----- Records for this exercise -----

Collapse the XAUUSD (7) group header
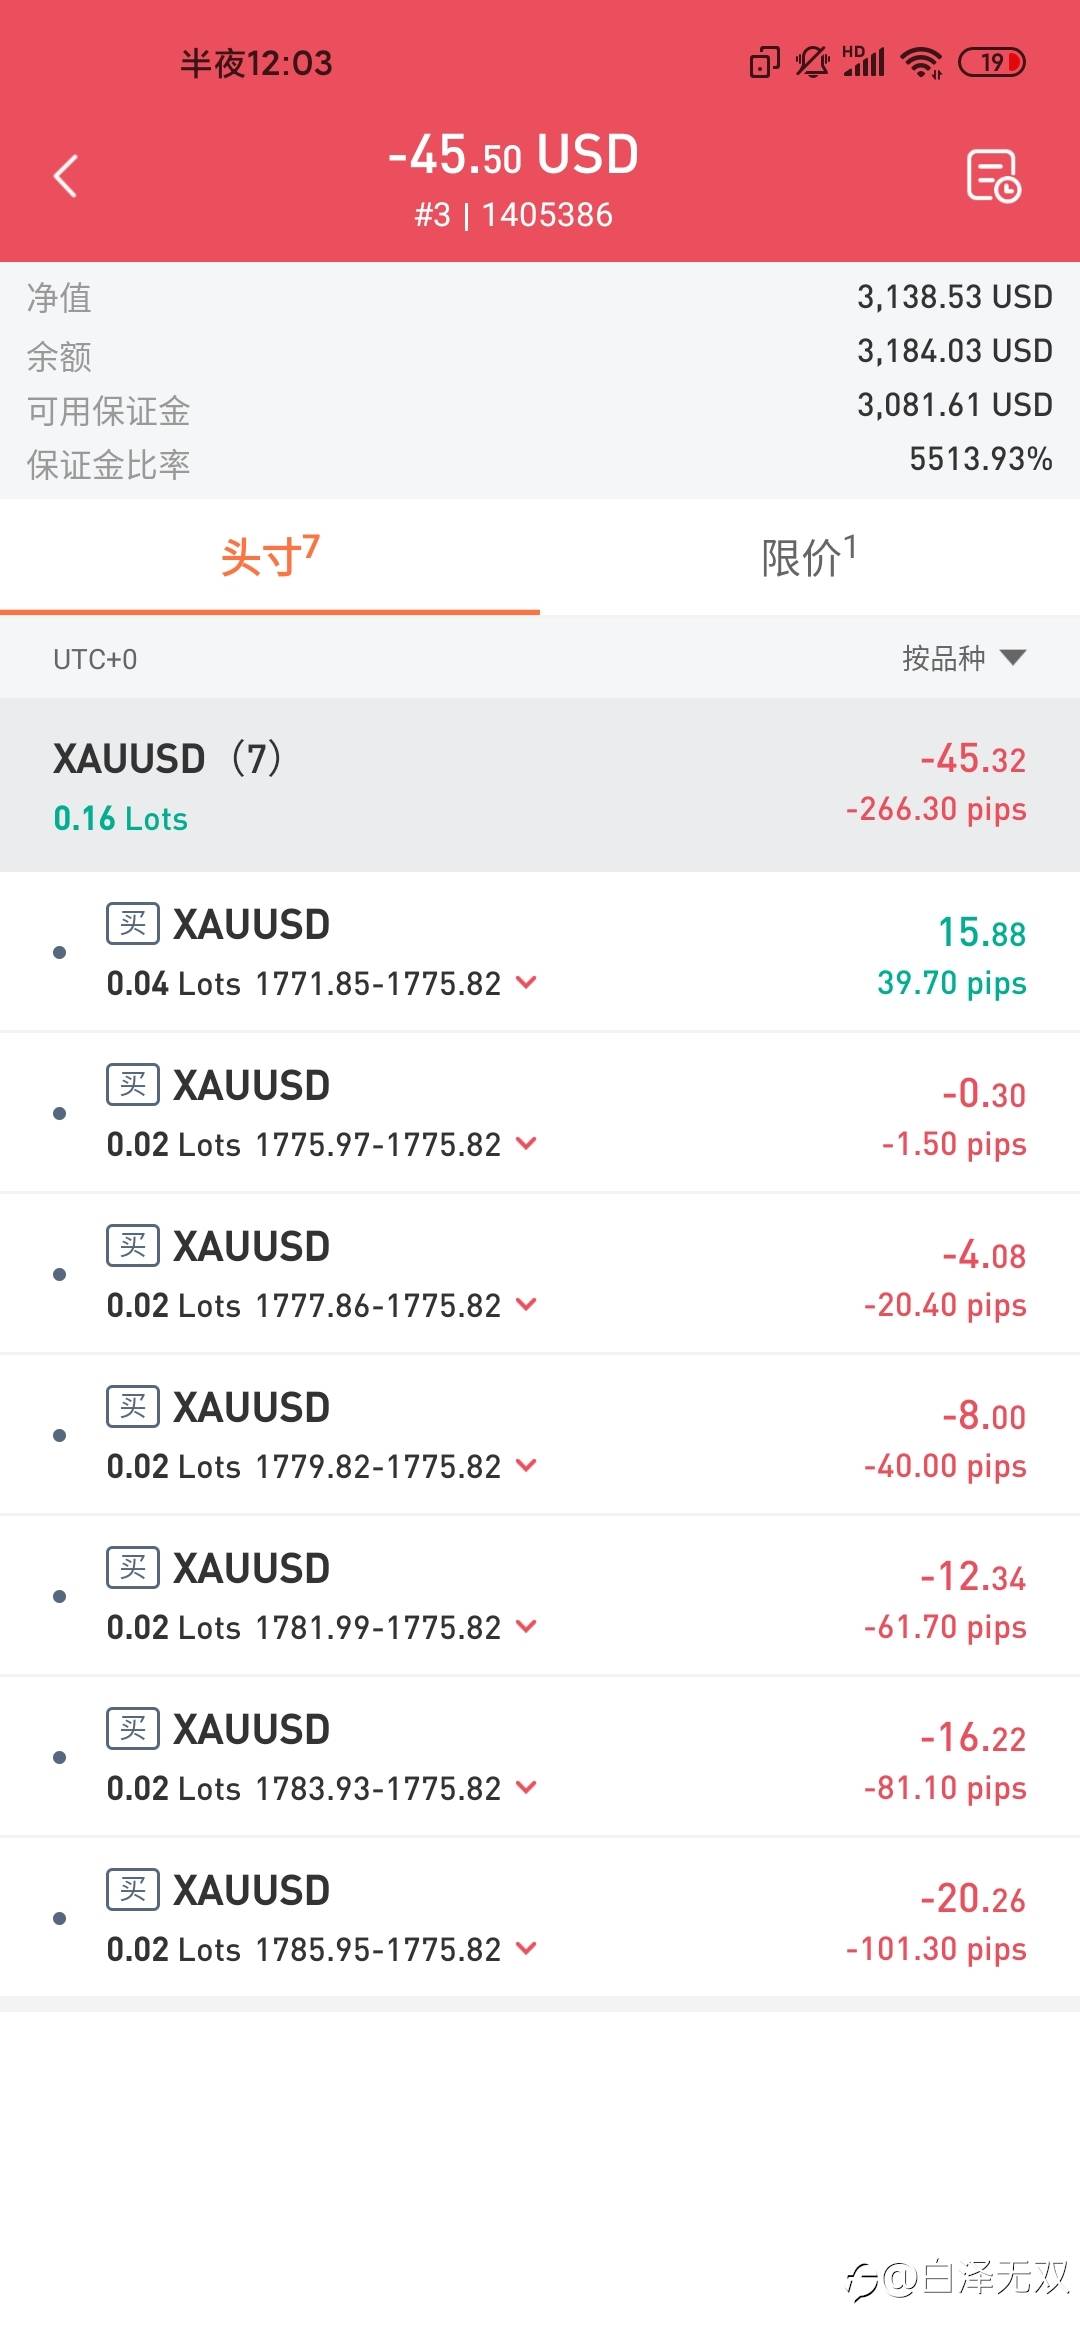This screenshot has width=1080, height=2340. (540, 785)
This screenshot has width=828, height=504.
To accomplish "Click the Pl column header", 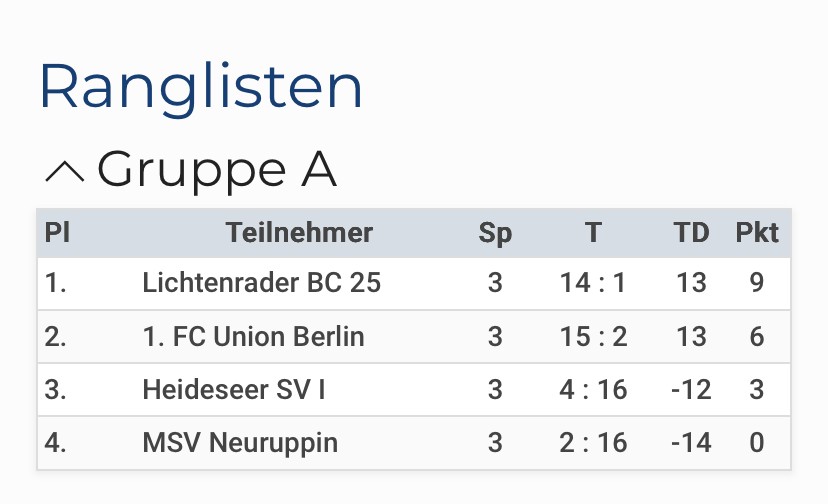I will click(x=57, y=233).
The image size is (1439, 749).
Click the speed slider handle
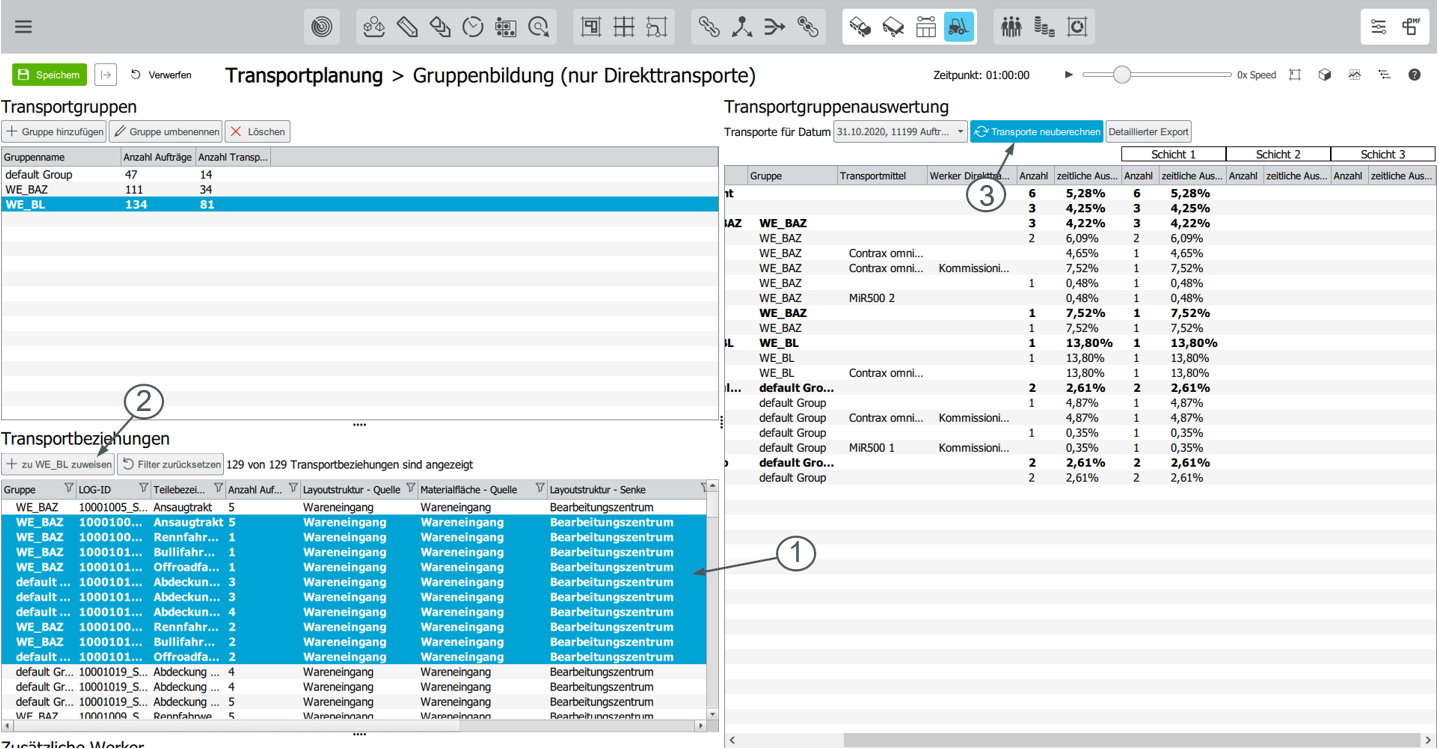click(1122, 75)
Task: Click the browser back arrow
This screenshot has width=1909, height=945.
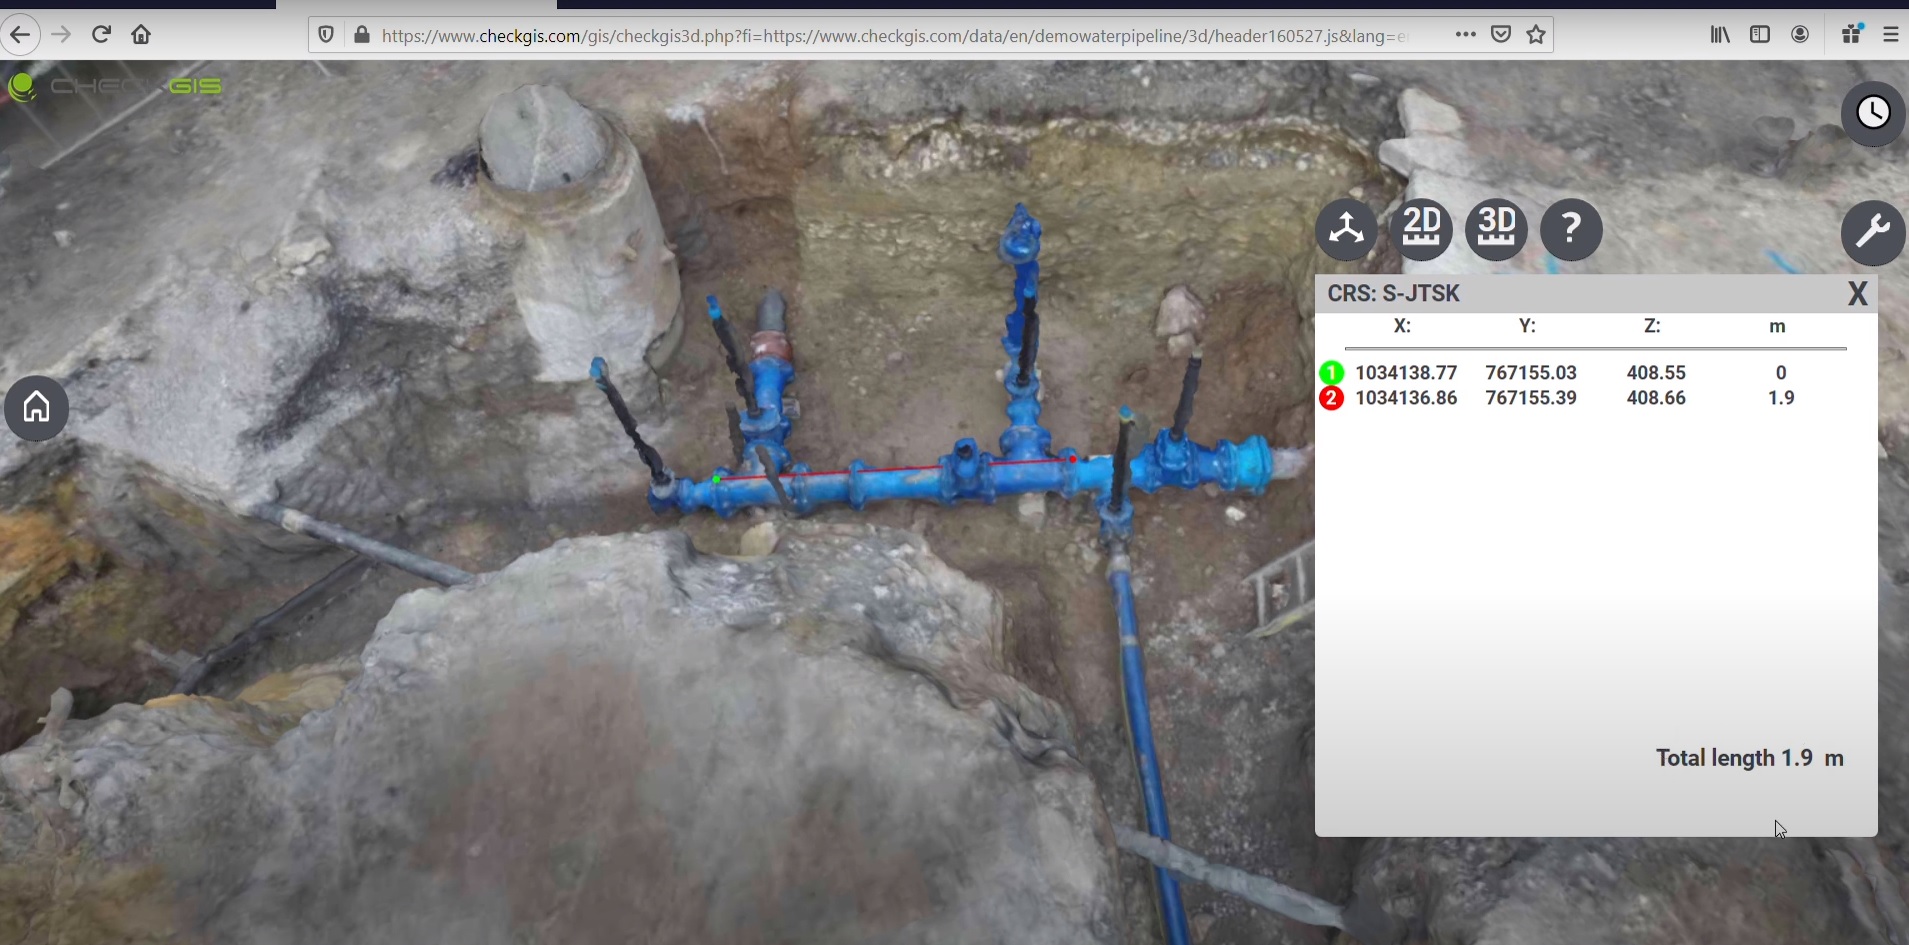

-----

* Required action:
Word for word, retype the lines from the one with "The image size is (1439, 749)." through the final line of the data, both included. No pictures belong in the copy.

* Answer section:
The image size is (1439, 749).
Click the speed slider handle
click(1122, 75)
Task: Click the browser back arrow
This screenshot has width=1909, height=945.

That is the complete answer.